I am especially pleased to note that not only the Congress but also the electric power industry has responded to my call. On August 26, the Edison Electric Institute announced commitments, totaling approximately $180 million, to support a demonstration plant for the liquid metal fast breeder reactor program by 53 electric utilities from throughout the country. This response is the largest single research development commitment in the history of the electric power industry.
Large as it is, additional commitments from the remaining investor-owned facilities are needed, as well as from the rural electric cooperatives and from the publicly owned utilities. Privately owned electric equipment manufacturers, which serve all sectors of the industry, must also bear their share to make this effort succeed.
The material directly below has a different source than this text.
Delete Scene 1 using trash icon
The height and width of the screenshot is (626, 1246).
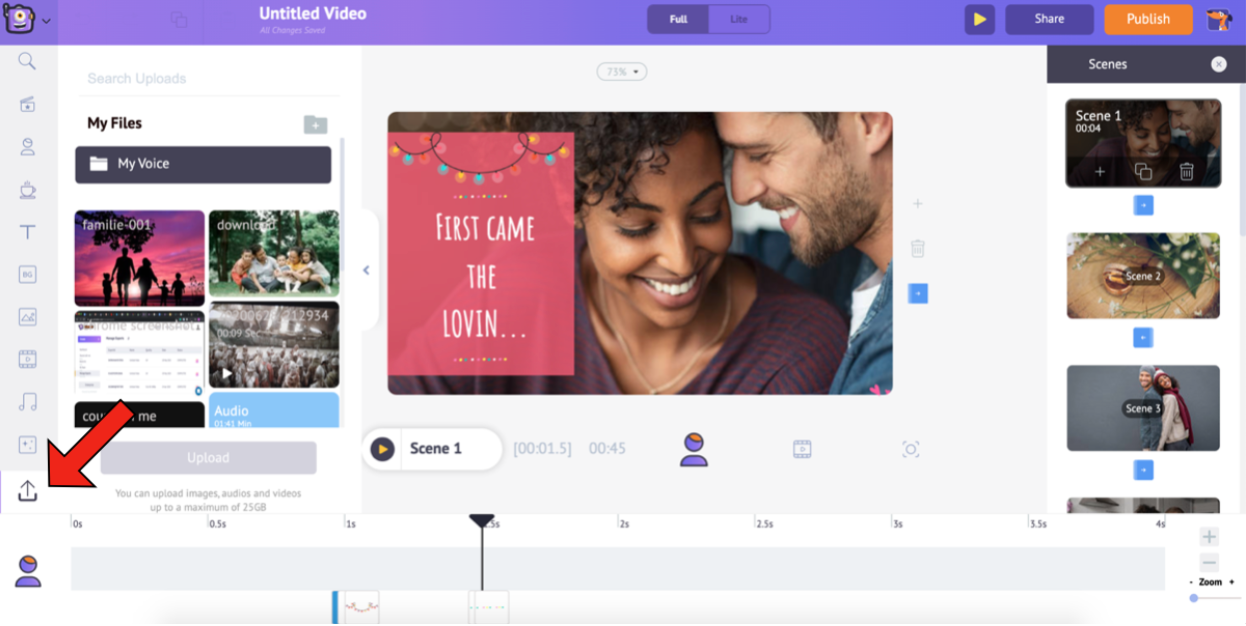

In my June 4th message, this Administration also committed itself, again in partnership with industry, to the development of coal gasification technology. This process would convert our vast coal deposits into clean gas. Through underground pipelines--many of which are now operational--gas could be channeled across the Nation into homes and industry. In August, the American Gas Association and the Department of the Interior contracted for a jointly funded program to underwrite this coal gasification technology. I am pleased to note that here, too, the industry has already obtained commitments for virtually all of its $10 million share of the first year's outlay.
In this case, however, progress by the private sector has not yet been matched by the Federal Government. The Federal contribution of an additional $10 million has yet to be acted upon by Congress. Since this country is in need of a variety of energy options, fossil fuel as well as nuclear, I urge the Congress to act swiftly to fund the Government's share of the coal gasification program.
The development of these two new technologies for clean energy marks a level of cooperation between the Federal Government and industry that is truly gratifying. I hope that this mutual sharing will expand and mature. Collaboration between the Federal Government, industry, and the general public will be required if we are to develop and use our energy resources in a way that is responsible and efficient.
Note: The statement was released at the Atomic Energy Commission's Hanford Works near Richland, Wash.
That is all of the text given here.